CRYPT(3)                  BSD Library Functions Manual                  CRYPT(3)

     crypt, crypt_r, crypt_rn, crypt_ra — passphrase hashing

     Crypt Library (libcrypt, -lcrypt)

     #include <crypt.h>

     char *
     crypt(const char *phrase, const char *setting);

     char *
     crypt_r(const char *phrase, const char *setting, struct crypt_data *data);

     char *
     crypt_rn(const char *phrase, const char *setting, struct crypt_data *data,
         int size);

     char *
     crypt_ra(const char *phrase, const char *setting, void **data, int *size);

     The crypt, crypt_r, crypt_rn, and crypt_ra functions irreversibly “hash”
     phrase for storage in the system password database (shadow(5)) using a
     cryptographic “hashing method.” The result of this operation is called a
     “hashed passphrase” or just a “hash.” Hashing methods are described in

     setting controls which hashing method to use, and also supplies various
     parameters to the chosen method, most importantly a random “salt” which
     ensures that no two stored hashes are the same, even if the phrase strings
     are the same.

     The data argument to crypt_r is a structure of type struct crypt_data.  It
     has at least these fields:

           struct crypt_data {
               char output[CRYPT_OUTPUT_SIZE];
               char setting[CRYPT_OUTPUT_SIZE];
               char phrase[CRYPT_MAX_PASSPHRASE_SIZE];
               char initialized;

     Upon a successful return from crypt_r, the hashed passphrase will be stored
     in output.  Applications are encouraged, but not required, to use the
     phrase and setting fields to store the strings that they will pass as
     phrase and setting to crypt_r.  This will make it easier to erase all
     sensitive data after it is no longer needed.

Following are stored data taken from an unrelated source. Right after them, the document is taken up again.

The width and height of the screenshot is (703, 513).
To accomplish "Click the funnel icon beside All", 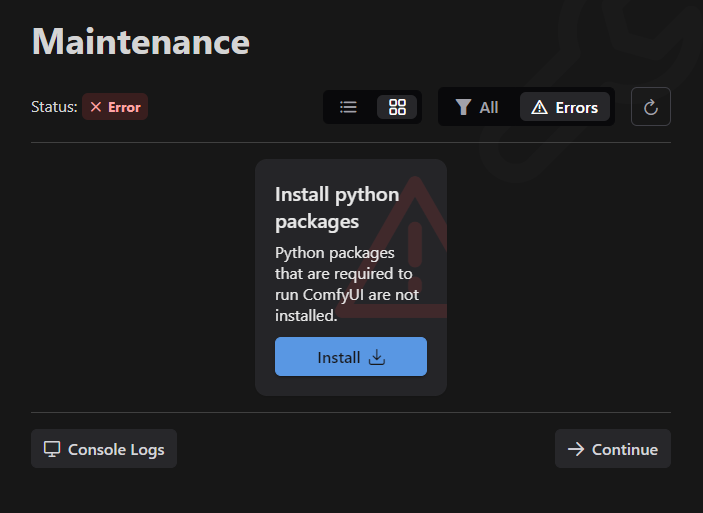I will point(463,107).
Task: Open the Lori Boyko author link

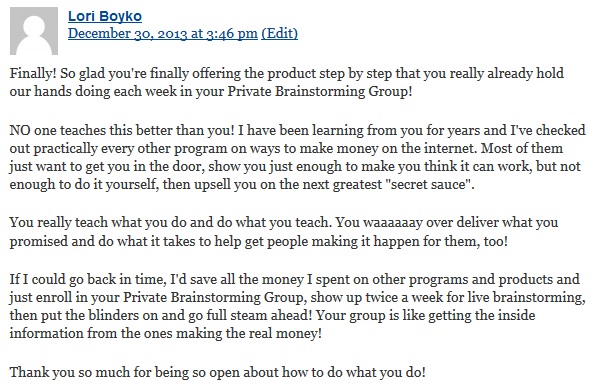Action: (105, 16)
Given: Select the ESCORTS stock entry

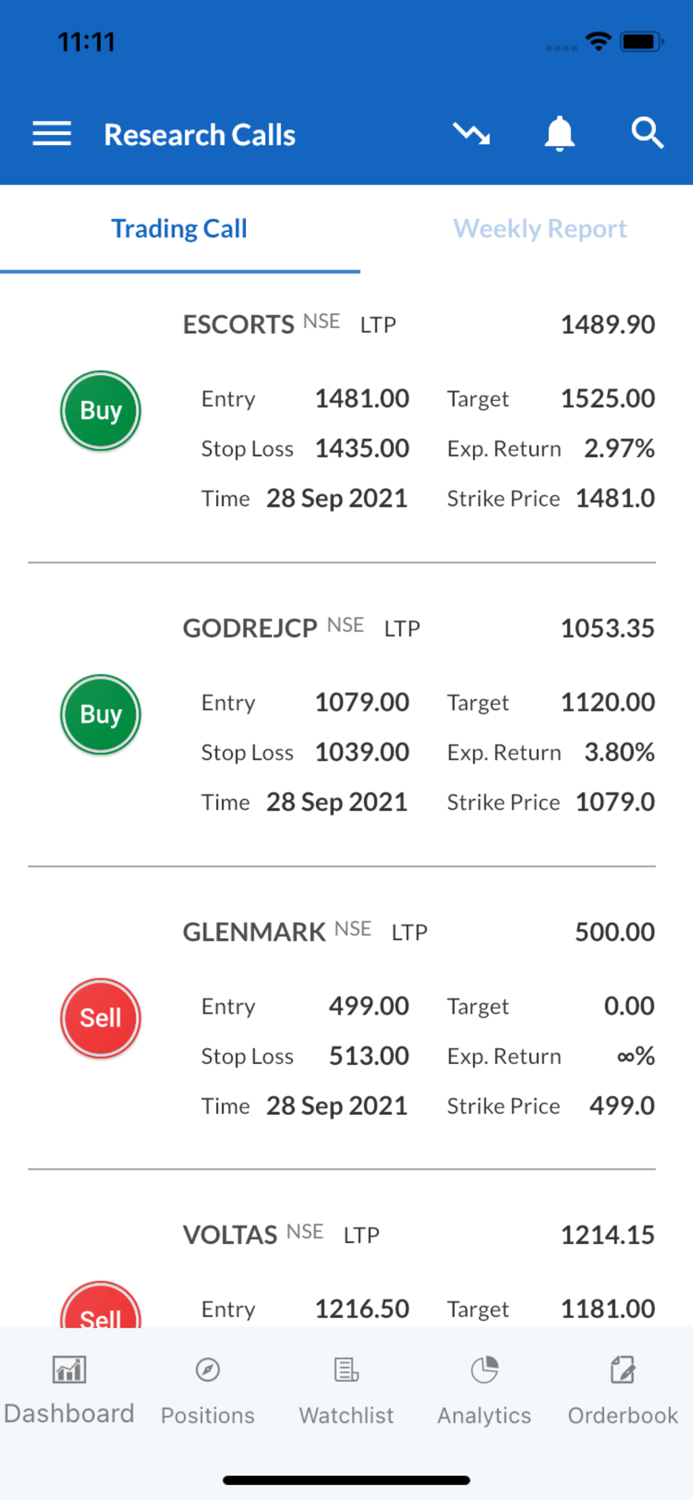Looking at the screenshot, I should tap(238, 324).
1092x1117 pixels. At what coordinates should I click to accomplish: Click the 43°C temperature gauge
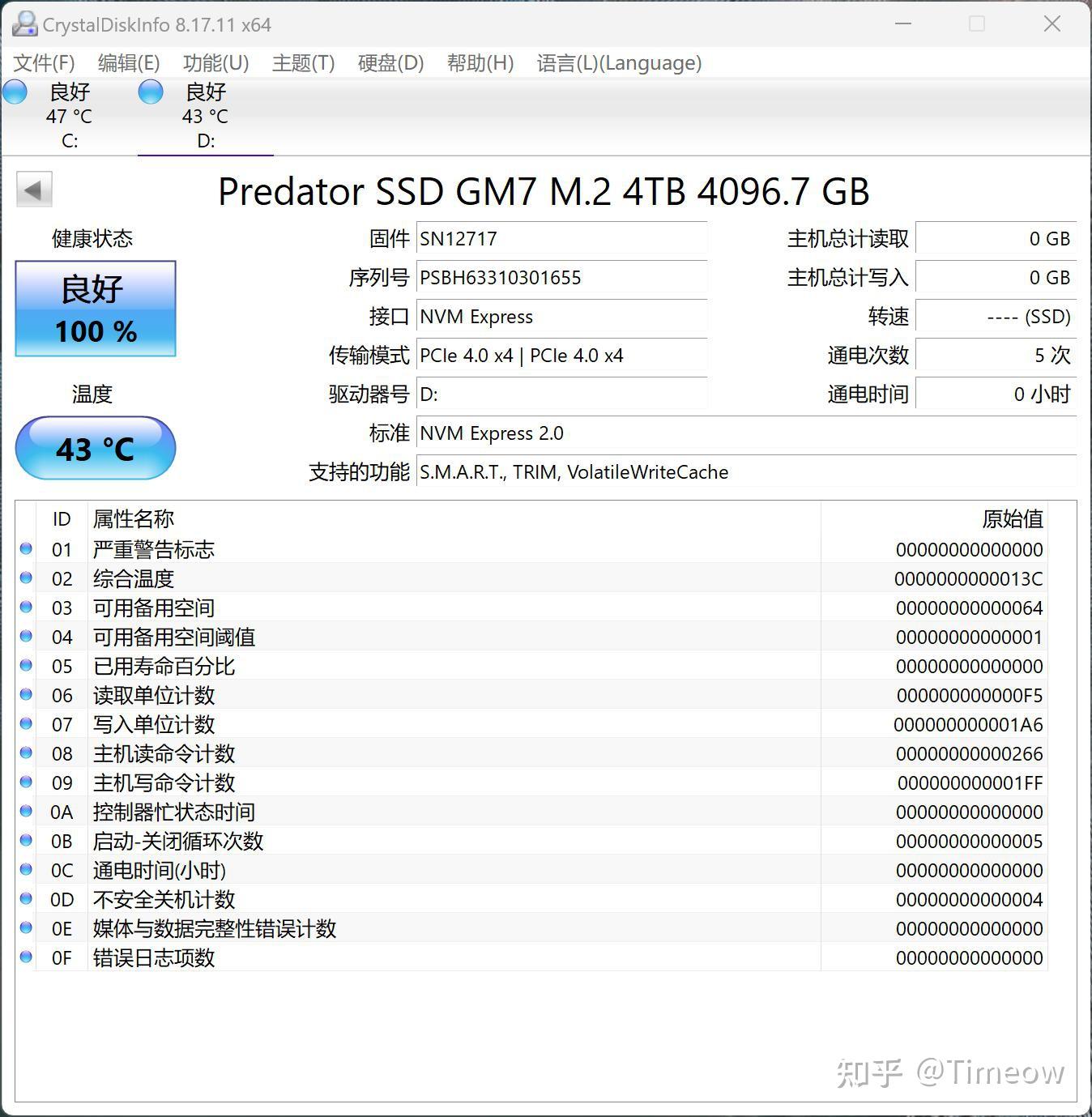[x=95, y=448]
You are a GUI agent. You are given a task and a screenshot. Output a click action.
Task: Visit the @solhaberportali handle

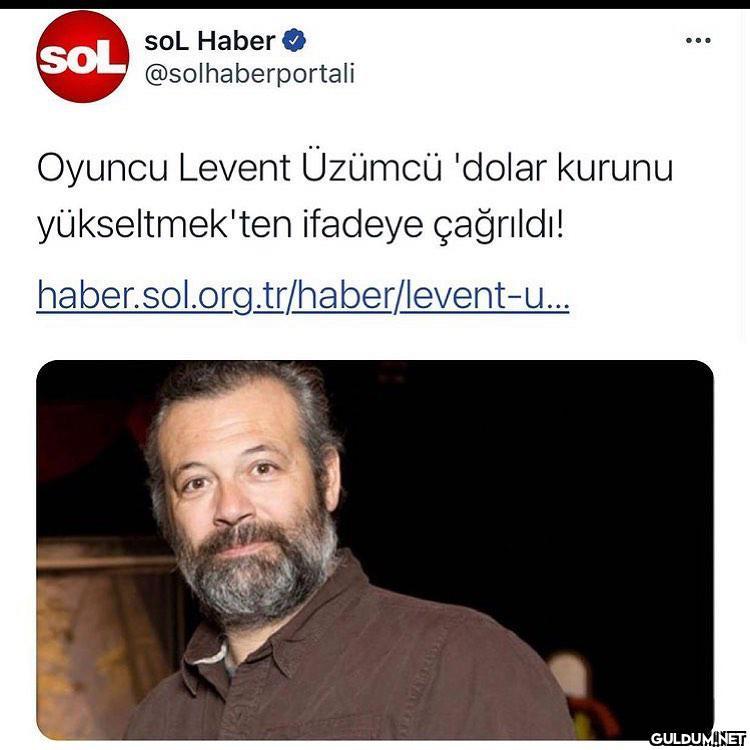250,74
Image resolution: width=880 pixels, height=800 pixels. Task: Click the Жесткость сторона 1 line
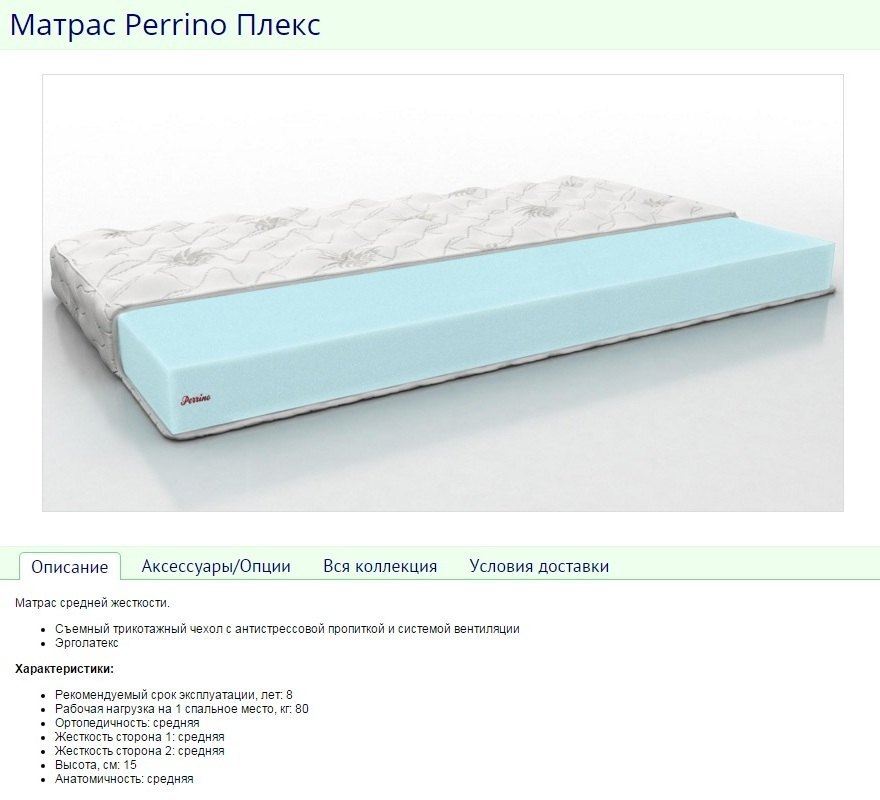tap(140, 737)
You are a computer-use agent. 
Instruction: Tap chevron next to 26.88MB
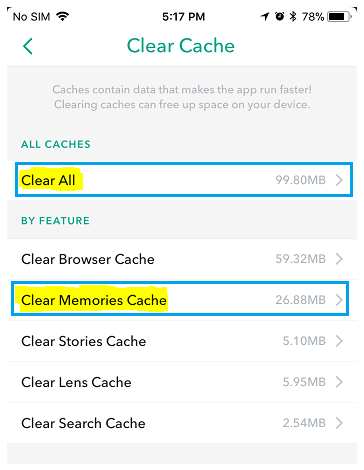339,300

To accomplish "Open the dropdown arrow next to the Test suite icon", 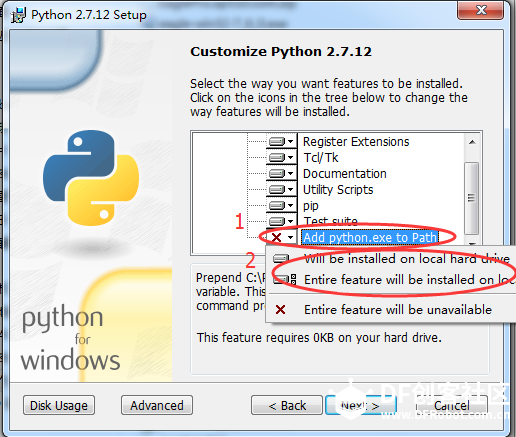I will pyautogui.click(x=291, y=221).
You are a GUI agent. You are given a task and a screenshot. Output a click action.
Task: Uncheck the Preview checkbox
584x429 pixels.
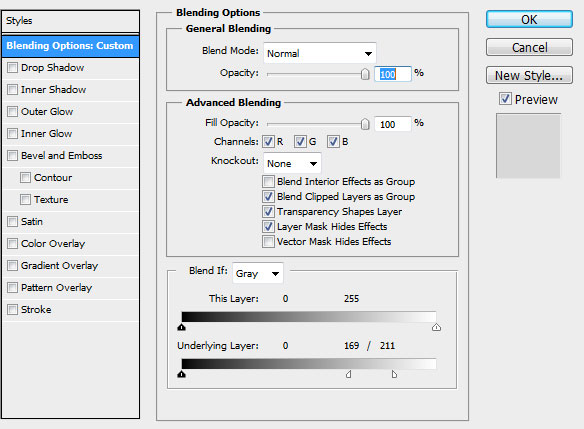505,99
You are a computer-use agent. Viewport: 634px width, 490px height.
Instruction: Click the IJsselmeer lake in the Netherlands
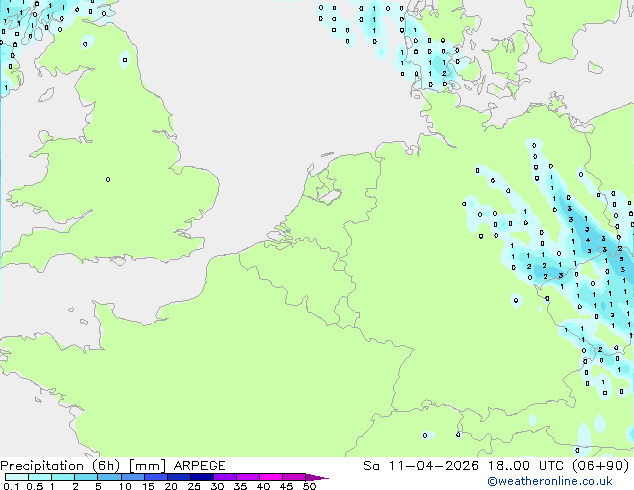point(324,189)
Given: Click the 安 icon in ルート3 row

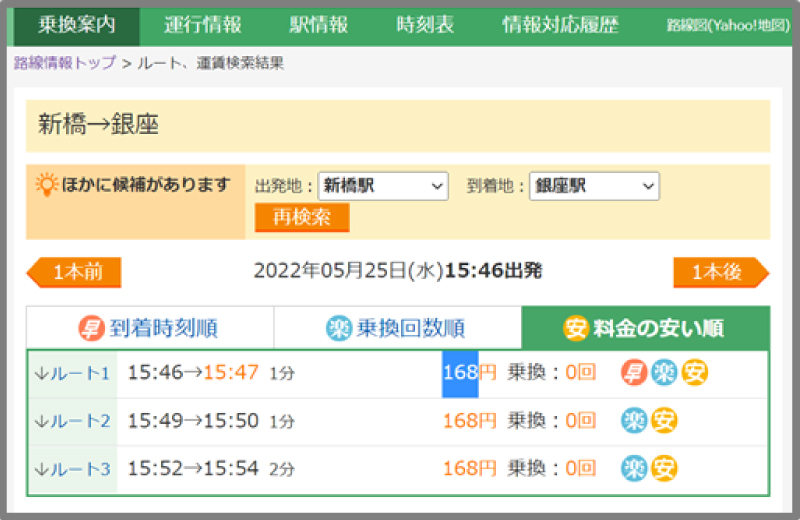Looking at the screenshot, I should (x=664, y=468).
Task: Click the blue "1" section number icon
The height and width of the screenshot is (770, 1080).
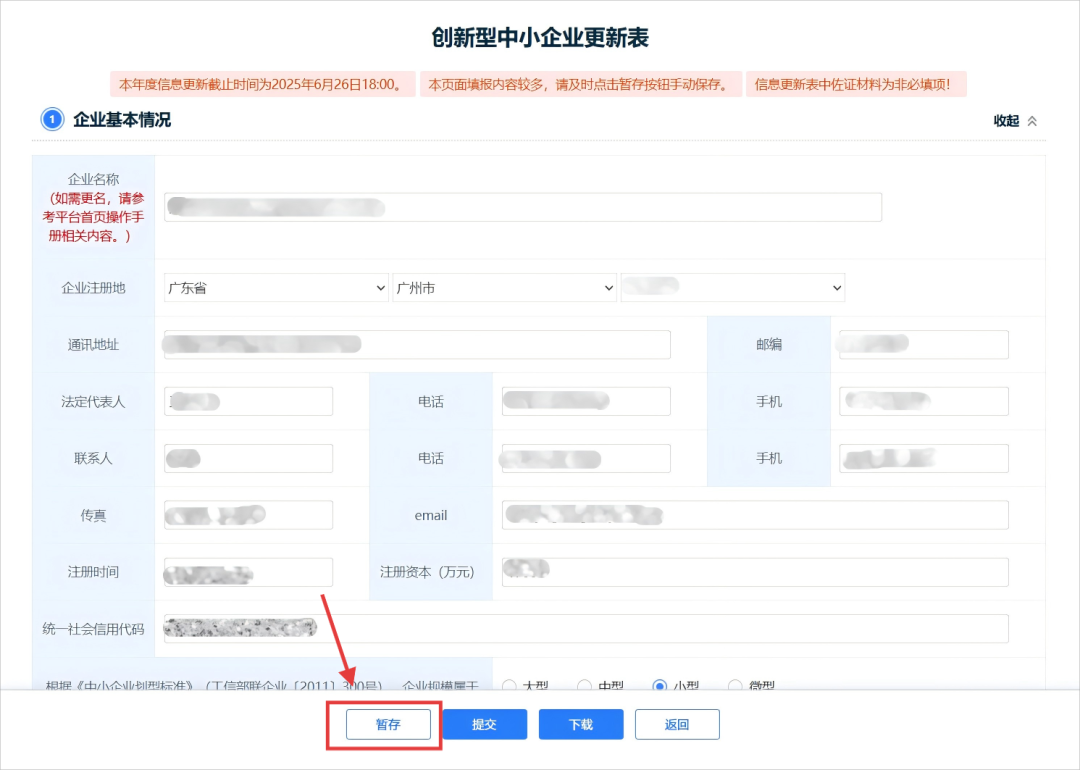Action: [x=51, y=119]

     The initialized field must be set to zero before the first time a struct
     crypt_data object is first used in a call to crypt_r().  We recommend
     zeroing the entire object, not just initialized and not just the documented
     fields, before the first use.  (Of course, do this before storing anything
     in setting and phrase.)

     The data argument to crypt_rn should also point to a struct crypt_data
     object, and size should be the size of that object, cast to int.  When used
     with crypt_rn, the entire data object (except for the phrase and setting
     fields) must be zeroed before its first use; this is not just a
     recommendation, as it is for crypt_r.  Otherwise, the fields of the object
     have the same uses that they do for crypt_r.

     On the first call to crypt_ra, data should be the address of a void *
     variable set to NULL, and size should be the address of an int variable set
     to zero.  crypt_ra will allocate and initialize a struct crypt_data object,
     using malloc(3), and write its address and size into the variables pointed
     to by data and size.  These can be reused in subsequent calls.  After the
     application is done hashing passphrases, it should deallocate the struct
     crypt_data object using free(3).

     Upon successful completion, crypt, crypt_r, crypt_rn, and crypt_ra return a
     pointer to a string which encodes both the hashed passphrase, and the
     settings that were used to encode it.  This string is directly usable as
     setting in other calls to crypt, crypt_r, crypt_rn, and crypt_ra, and as
     prefix in calls to crypt_gensalt, crypt_gensalt_rn, and crypt_gensalt_ra.
     It will be entirely printable ASCII, and will not contain whitespace or the
     characters ‘:’, ‘;’, ‘*’, ‘!’, or ‘\’.  See crypt(5) for more detail on the
     format of hashed passphrases.

     crypt places its result in a static storage area, which will be overwritten
     by subsequent calls to crypt.  It is not safe to call crypt from multiple
     threads simultaneously.

     crypt_r, crypt_rn, and crypt_ra place their result in the output field of
     their data argument.  It is safe to call them from multiple threads
     simultaneously, as long as a separate data object is used for each thread.

     Upon error, crypt_r, crypt_rn, and crypt_ra write an invalid hashed
     passphrase to the output field of their data argument, and crypt writes an
     invalid hash to its static storage area.  This string will be shorter than
     13 characters, will begin with a ‘*’, and will not compare equal to

     Upon error, crypt_rn and crypt_ra return a null pointer.  crypt_r and crypt
     may also return a null pointer, or they may return a pointer to the invalid
     hash, depending on how libcrypt was configured.  (The option to return the
     invalid hash is for compatibility with old applications that assume that
     crypt cannot return a null pointer.  See PORTABILITY NOTES below.)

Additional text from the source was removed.